And then, compare the time it took using the suggested answer that only used a single for loop.

For me, using the nested for loop that you used took 0.04123258590698242 seconds. Using a single for loop - the way my original answer was - took 0.005053997039794922 seconds. This obviously isn’t a difference that’s going to be perceptible to a human, but it would become more apparent if the data-set was bigger.

The example above presents a terrific and very easy way of checking the efficiency of your code! Unsurprisingly, I observed that going the route without the nested for loop took about 1/8th of the time. You should try it out too!

For clarity, these are the only 4 lines of code you need, so it’s really easy to remember:

import time

start = time.time
# Insert the for loop, or any other lines of code you want to time here.
end = time.time
print(start-end)

Also, keep in mind that in some of the later missions, you’re going to have to construct the dictionary yourself too, because you won’t know the values you’ll be searching for. So you wouldn’t be able to use dict.keys().

2 Likes

Thanks for this explanation! I’ve had similar questions in the past, but never new how to test it.

You may think doing the answer is doing 2 loops just like you but just switching the inside and outside loops which should end up with the same number of variable accessing steps and thus same time required.
This answer explains some difference between in and for: https://stackoverflow.com/questions/38204342/python-in-keyword-in-expression-vs-in-for-loop

The answer uses in which is calling the __contains__ method of dictionary to check in O(1) time complexity (meaning constant time, not related to how many key:value pairs the dictionary has), whether the dictionary has the key or not. Your solution enforced the usage of a for-loop (which calls __iter__()) over the dictionary keys which makes it O(n) time (linear time) to go through the dictionary, so overall your solution takes a longer time. If you say "But i am using in in if key in item:", that is analogous to the answer doing c_rating = row[10] (O(1) instant lookup) so you are getting no speed advantage.

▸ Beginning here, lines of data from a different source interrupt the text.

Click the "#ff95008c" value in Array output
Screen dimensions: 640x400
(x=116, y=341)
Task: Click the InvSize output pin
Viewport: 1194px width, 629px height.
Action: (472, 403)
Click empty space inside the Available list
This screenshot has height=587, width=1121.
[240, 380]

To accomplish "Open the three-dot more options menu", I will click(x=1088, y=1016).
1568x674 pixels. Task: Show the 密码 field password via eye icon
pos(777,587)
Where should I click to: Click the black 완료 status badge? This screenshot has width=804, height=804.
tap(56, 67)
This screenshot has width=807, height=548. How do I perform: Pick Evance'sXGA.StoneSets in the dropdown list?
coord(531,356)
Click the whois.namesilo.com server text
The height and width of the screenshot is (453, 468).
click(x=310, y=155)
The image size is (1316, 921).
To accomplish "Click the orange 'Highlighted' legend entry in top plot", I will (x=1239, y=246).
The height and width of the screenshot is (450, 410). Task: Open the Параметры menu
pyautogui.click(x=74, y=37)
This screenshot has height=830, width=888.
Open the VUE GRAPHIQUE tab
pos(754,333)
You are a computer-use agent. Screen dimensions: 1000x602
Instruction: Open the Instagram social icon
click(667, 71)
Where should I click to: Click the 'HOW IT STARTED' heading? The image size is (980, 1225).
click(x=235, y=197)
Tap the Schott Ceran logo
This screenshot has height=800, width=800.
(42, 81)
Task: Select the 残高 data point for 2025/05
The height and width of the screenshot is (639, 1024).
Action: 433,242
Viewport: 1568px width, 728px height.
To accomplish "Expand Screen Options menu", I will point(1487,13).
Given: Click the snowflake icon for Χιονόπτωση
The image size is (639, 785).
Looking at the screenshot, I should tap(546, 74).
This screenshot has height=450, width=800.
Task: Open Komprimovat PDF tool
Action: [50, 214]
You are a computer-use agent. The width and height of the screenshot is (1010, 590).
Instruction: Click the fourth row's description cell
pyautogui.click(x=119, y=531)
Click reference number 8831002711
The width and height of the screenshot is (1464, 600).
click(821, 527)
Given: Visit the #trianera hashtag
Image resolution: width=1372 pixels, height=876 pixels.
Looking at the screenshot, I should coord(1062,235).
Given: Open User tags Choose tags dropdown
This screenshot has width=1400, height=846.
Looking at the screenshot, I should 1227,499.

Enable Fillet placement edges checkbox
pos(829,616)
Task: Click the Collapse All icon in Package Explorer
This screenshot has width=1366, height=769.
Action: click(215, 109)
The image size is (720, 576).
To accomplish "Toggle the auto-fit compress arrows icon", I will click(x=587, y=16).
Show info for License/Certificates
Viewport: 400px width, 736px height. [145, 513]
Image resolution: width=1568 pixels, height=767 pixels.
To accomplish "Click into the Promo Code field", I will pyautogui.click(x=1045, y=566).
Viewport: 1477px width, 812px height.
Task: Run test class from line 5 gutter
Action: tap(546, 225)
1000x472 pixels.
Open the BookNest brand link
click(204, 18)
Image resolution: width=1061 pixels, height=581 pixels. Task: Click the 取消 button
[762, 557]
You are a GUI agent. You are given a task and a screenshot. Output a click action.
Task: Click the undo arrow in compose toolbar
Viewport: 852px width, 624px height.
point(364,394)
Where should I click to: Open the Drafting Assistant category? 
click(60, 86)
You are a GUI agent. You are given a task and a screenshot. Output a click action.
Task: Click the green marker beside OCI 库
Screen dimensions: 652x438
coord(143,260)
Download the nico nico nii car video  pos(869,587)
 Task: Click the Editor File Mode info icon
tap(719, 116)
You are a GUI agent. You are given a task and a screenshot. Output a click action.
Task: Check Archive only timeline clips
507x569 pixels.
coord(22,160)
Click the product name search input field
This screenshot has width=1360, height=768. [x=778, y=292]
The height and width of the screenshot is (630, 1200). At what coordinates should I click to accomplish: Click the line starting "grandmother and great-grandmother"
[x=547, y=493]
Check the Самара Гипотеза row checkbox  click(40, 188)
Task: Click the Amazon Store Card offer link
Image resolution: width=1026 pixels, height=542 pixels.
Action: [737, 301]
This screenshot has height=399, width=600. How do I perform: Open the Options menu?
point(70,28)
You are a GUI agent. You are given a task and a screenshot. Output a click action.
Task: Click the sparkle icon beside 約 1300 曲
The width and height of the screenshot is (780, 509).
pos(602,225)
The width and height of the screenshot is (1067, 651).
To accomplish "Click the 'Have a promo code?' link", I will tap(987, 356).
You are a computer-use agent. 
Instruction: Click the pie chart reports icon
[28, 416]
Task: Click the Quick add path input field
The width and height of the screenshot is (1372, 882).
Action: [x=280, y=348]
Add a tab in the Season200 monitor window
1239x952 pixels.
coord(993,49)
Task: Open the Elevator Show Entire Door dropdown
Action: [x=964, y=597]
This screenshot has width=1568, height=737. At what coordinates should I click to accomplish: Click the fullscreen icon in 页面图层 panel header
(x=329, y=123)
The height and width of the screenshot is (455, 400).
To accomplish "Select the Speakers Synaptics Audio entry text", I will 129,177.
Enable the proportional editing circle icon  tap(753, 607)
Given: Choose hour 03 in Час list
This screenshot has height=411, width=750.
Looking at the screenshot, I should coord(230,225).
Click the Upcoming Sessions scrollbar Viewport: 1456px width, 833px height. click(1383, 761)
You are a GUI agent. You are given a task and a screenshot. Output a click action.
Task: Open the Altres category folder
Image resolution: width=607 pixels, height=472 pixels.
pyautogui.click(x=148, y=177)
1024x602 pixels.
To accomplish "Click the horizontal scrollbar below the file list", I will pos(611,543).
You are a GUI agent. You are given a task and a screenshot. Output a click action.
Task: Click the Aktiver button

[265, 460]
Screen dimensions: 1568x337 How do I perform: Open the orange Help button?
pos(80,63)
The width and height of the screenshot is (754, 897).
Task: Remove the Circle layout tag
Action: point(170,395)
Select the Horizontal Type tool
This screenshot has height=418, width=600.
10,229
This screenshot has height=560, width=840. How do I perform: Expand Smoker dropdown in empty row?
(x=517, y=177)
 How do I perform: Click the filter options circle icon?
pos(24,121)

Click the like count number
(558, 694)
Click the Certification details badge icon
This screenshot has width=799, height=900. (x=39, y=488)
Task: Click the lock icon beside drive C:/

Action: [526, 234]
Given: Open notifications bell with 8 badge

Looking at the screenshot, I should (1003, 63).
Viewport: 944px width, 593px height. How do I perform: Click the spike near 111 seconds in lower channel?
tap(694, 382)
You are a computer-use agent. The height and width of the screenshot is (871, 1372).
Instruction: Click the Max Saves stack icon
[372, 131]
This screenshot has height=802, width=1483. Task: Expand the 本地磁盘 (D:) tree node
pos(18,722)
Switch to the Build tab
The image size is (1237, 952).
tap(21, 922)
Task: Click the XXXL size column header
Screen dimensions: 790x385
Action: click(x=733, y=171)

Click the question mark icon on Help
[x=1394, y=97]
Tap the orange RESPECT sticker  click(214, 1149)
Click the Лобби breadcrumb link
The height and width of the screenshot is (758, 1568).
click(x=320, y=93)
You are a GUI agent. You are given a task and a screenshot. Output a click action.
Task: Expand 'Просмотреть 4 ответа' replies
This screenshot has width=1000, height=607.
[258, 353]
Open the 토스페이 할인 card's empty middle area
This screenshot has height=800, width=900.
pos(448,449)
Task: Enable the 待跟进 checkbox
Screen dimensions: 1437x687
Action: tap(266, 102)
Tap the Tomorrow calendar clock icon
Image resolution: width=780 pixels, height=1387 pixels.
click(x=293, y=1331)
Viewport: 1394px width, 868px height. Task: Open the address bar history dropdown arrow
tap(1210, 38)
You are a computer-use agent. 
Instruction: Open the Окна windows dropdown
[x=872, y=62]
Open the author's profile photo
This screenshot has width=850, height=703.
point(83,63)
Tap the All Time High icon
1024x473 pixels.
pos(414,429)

An important difference here is the answer has hardcoded to look at the index 10 column while you are searching for something in any column/index position in the entire row. Practically, it is very common for information to appear in the wrong columns due to erroneous human input. The answer method is able to identify that while your solution will return that it found that item anyway when it’s in the wrong column. Besides human error, \n newline characters mixed with imperfect SQL queries can also cause values filled in wrong columns, so always looking at the column where you expect things to be is a more robust solution. However hardcoding 10 may not be good too because what if you wanted to insert a column before that which means 10 is not refering to the column you want anymore? Therefore, using named columns/named tuples are better in this case as you can reference the correct item through name no matter how information shifts around.

Question for you:

  1. What if you maintain your looping order (meaning over content_ratings.keys in outer loop, then over apps_data inside), but fix the column you look at and replace the inner loop through apps_data with in instead? This requires you to extract all the available apps_data in that specific column.
  2. If you did 1, there is really no need to repeatedly extract all the apps data for the same column for each outer loop of the dictionary. What if you produced this list of values first, then went through the dictionary? What savings does that offer?
  3. How can you use https://docs.python.org/3.7/library/collections.html#collections.Counter to simplify this problem? (very useful dictionary manipulator)

Everything you see in this problem are looping methods. When you move on to numpy and pandas libraries you will be exposed to vectorized methods, which produce the same operations but much faster without looping.

3 Likes

As commented by @hanqi, strongly recommend to use Counter.

Without using Counter and with code given by the original post, it shows how to approach the problem of counting the values. By using a Counter object, it shows exactly what the problem wants that is the count of values. Using Counter significantly helps to improve the code readability.

If you choose not to use Counter, then suggest to use defaultdict. You don’t need to initialize each time for a new count for this value.
An example on defaultdict:

colors = ['red', 'green', 'red', 'blue', 'green', 'red']
d = {}
# basic way to loop through a dictionary
for color in colors:
    if color not in d:
        d[color] = 0
    d[color] += 1

If colors is a long list, then if color not in d is a bottleneck.

>>> d
Out[32]:
{'blue': 1, 'green': 2, 'red': 3}

Next level improvement, use get method

d = {}
for color in colors:
    d[color] = d.get(color, 0) + 1
>>> d
Out[33]:
{'blue': 1, 'green': 2, 'red': 3}

To further improve the code, use defaultdict.

from collections import defaultdict
#default value for integers are 0
d = defaultdict(int) 
for color in colors:
    d[color] += 1
1 Like